El experimento tiene como objetivo el estudiar la relación entre los rayos cósmicos secundarios, que llegan a la superficie de la Tierra, con las propiedades de la atmósfera a través de la cual se propagaron. Estamos particularmente interesados en estudiar el efecto que tienen fenómenos de relativamente corta duración temporal. El ejemplo más claro de esto es la presencia de tormentas eléctricas sobre la Ciudad de México.
Estado actual de la construcción del experimento
Tormenta eléctrica sobre el Instituto de Física, el 11 de junio de 2025.
Fotografía de un plástico centellador de Piritakua.

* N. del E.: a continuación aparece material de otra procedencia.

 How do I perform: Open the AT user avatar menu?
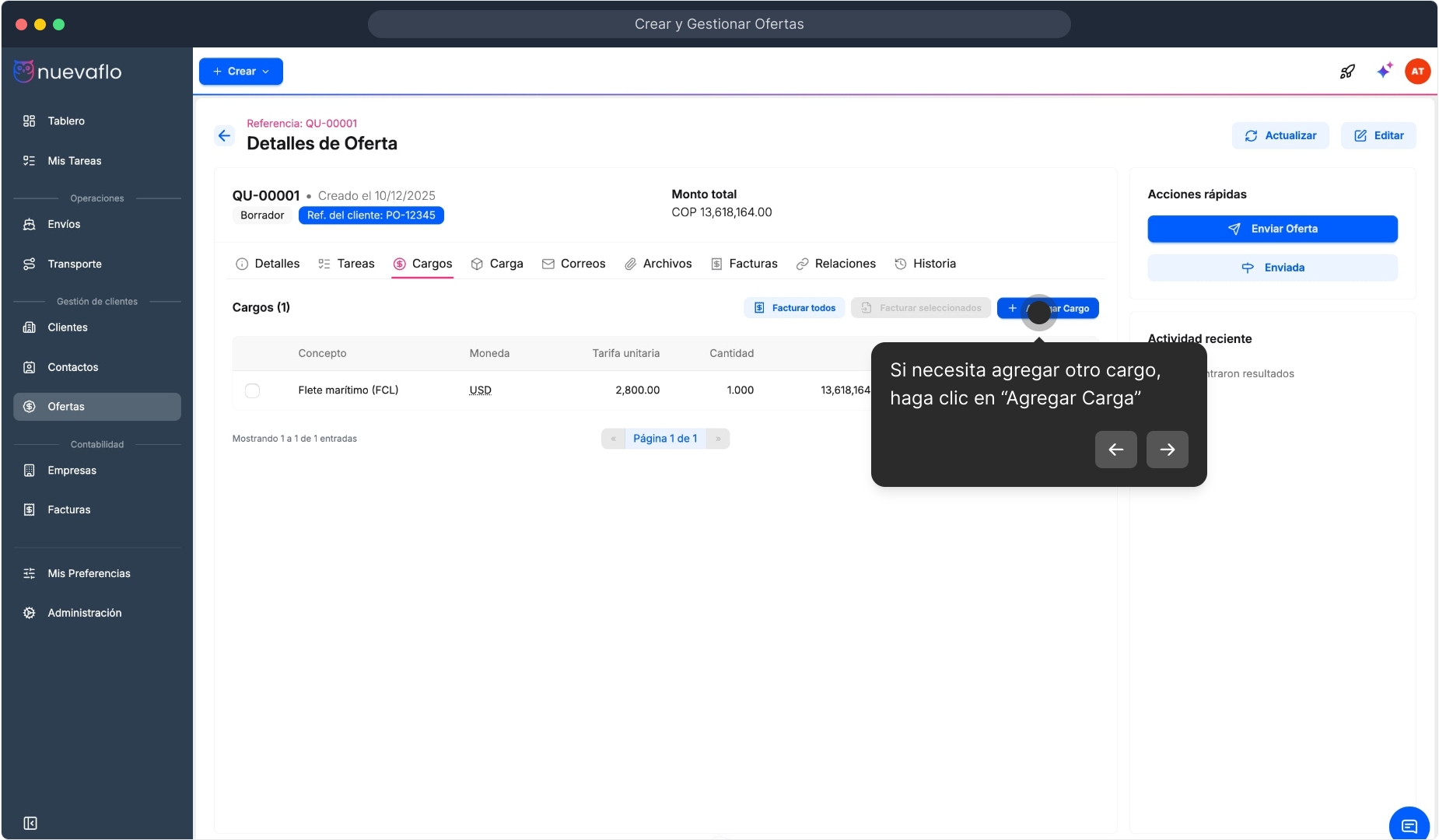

Las partículas elementales que componen a las cascadas atmosféricas no son visibles de manera directa, por lo que utilizamos instrumentos especializados que permitan detectar su presencia. Uno de estos tipos de instrumentos son los detectores de centelleo. Estos aparatos son capaces de medir el paso de partículas elementales a partir de la energía que estas depositan en un medio, al viajar a través del mismo. Parte de la energía depositada se convierte en pulsos de luz muy tenues, comúnmente en el rango del azul al ultravioleta. Al usar sensores de luz que son capaces de medir un sólo fotón, la menor cantidad de luz en la naturaleza, podemos inferir el paso de partículas elementales a través de los detectores de centelleo de Piritakua.
Los detectores de campo eléctrico de nuestro experimento.
La atmósfera de nuestro planeta tiene un campo eléctrico intrínseco, que incrementa en promedio en 100 volts cada metro arriba de la superficie. El origen de la diferencia de potencial que está presente en la atmósfera son los electrones que son llevados hacia la superficie del planeta por las descargas eléctricas durante las tormentas. El campo eléctrico terrestre se hace más débil a grandes alturas, del orden de donde ocurre la primera interacción de un rayo cósmico con la atmósfera. Es decir, el desarrollo de una cascada atmosférica iniciada por un rayo cósmico ocurre en la presencia de este campo eléctrico intrínseco, que acelera a las partículas elementales que tienen carga eléctrica. Utilizamos los medidores de campo eléctrico de Piritakua para monitorear de manera precisa los valores del campo eléctrico atmosférico en el cuál se propagan las partículas secundarias de las cascadas atmosféricas.
El magnetómetro de Piritakua, siendo probado dentro de un laboratorio del IF-UNAM.
Del mismo modo que existe un campo eléctrico intrínseco en la atmósfera terrestre, también existe un campo magnético, llamado campo geomagnético. Este se genera en el núcleo del planeta. Este campo interactúa con el viento solar, por lo que al realizar mediciones precisas del campo geomagnético podemos inferir variaciones en las propiedades del campo magnético que se encuentra entre nuestro planeta y el Sol. Adicionalmente, el movimiento de cargas eléctricas en la atmósfera puede también producir pequeñas modificaciones del campo magnético local que medimos con Piritakua.
La estación meteorológica de Piritakua.
Las propiedades de la atmósfera de las cuáles estamos más familiarizados son la temperatura y la presión, puesto que estas variables forman parte de los pronósticos del clima. La estación meteorológica de nuestro experimento permite monitorear con precisión estas propiedades de la atmósfera, además de cuantificar la cantidad de lluvia que ocurre durante tormentas, el viento y su dirección.